■ **Your instructions**: All that should be output is the block of lines below from the line with "Open the Comments panel" to the line with "Go to Account", both included, exactly as written.

(Saved data entries)

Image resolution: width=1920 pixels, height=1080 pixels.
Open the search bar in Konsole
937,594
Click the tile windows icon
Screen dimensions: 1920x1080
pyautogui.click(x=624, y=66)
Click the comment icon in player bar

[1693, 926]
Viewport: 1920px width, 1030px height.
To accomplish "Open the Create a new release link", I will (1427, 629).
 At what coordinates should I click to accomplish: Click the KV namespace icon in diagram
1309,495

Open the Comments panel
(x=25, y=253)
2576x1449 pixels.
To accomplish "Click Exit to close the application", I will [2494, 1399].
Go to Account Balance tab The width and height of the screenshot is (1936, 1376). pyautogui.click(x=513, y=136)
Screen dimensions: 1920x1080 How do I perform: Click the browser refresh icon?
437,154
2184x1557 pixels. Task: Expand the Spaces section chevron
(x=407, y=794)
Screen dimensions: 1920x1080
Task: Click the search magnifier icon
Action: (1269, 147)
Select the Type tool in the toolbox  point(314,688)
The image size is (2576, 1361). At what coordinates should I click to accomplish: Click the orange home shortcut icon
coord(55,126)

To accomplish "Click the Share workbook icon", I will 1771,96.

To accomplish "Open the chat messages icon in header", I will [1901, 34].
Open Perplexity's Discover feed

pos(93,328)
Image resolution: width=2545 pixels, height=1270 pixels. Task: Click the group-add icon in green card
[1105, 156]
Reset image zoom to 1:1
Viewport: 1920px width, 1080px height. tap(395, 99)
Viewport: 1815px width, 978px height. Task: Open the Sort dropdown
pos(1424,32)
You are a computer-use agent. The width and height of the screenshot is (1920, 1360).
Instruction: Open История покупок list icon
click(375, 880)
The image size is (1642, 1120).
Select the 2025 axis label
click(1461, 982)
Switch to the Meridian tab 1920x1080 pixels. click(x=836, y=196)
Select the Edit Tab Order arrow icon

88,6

■ **Your solution**:
Open the Comments panel
(x=25, y=253)
2576x1449 pixels.
To accomplish "Click Exit to close the application", I will [2494, 1399].
Go to Account Balance tab The width and height of the screenshot is (1936, 1376). pyautogui.click(x=513, y=136)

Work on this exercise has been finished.